Excitation-Contraction coupling.
- AP (the signal from the pacemaker) spreads along the T-tubules, activating DHP receptors (voltage gated Ca++ channels) causing influx of Ca++ into the cell from ECF. (this is all after phase 0 and phase 1 of electrical activity have been completed.)
- The influx of Ca++ does 2 things:
- It facilitates the release of stored sarcoplasmic Ca++.
- It contributes to the Ca++ required for contraction as described below.
- Force of contraction is proportional to concentration of cytosolic Ca++.
How does Ca++ cause contraction?
- Ca++ binds to troponin C causing a conformational change in the filaments.
- The conformational change reveals a myosin binding site on actin filaments.
- Myosin binds to actin and bends at its hinge region causing shortening of sarcomeres and thus contraction of muscle.
Mechanism of relaxation.
Can be done by 2 processes:
Process 1: Reuptake.
- 80% of Ca++ is actively taken back up into the sarcoplasmic reticulum by action of Ca++ ATPase pump.
Process 2: ECF Ca pumping.
- 20% of Ca++ is pumped out of the cell back into the ECF by action of a Na+-Ca++ exchanger or Ca++ ATPase pump.
- The Na+ that is pumped in is repumped back out using a conventional Na+-K+ pump.
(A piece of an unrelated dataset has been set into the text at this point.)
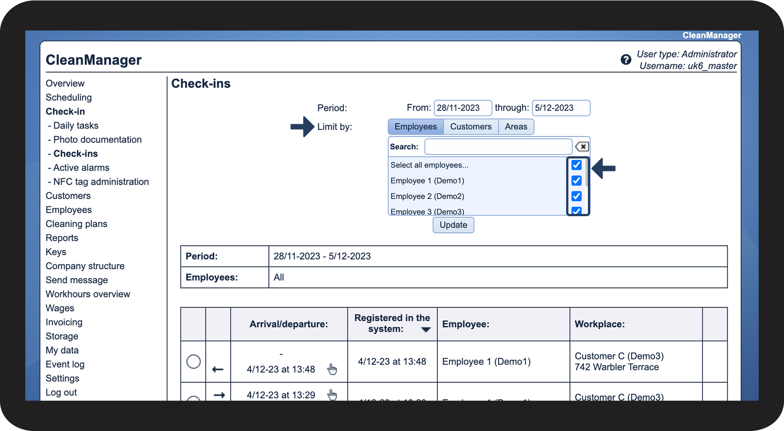
Task: Click the right arrow arrival icon in second row
Action: click(x=219, y=395)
(Note that the pumping of ions follows the electrical activity graph. At first, Na enters the cell to initiate the contraction since it cannot sustain it. K exits the cell to repolarize but is counteracted by influx of Ca. Ca influx stops and K repolarizes the cell. At the end Ca and Na are pumped back out from the cell into the ECF and K is pumped back into the cell.)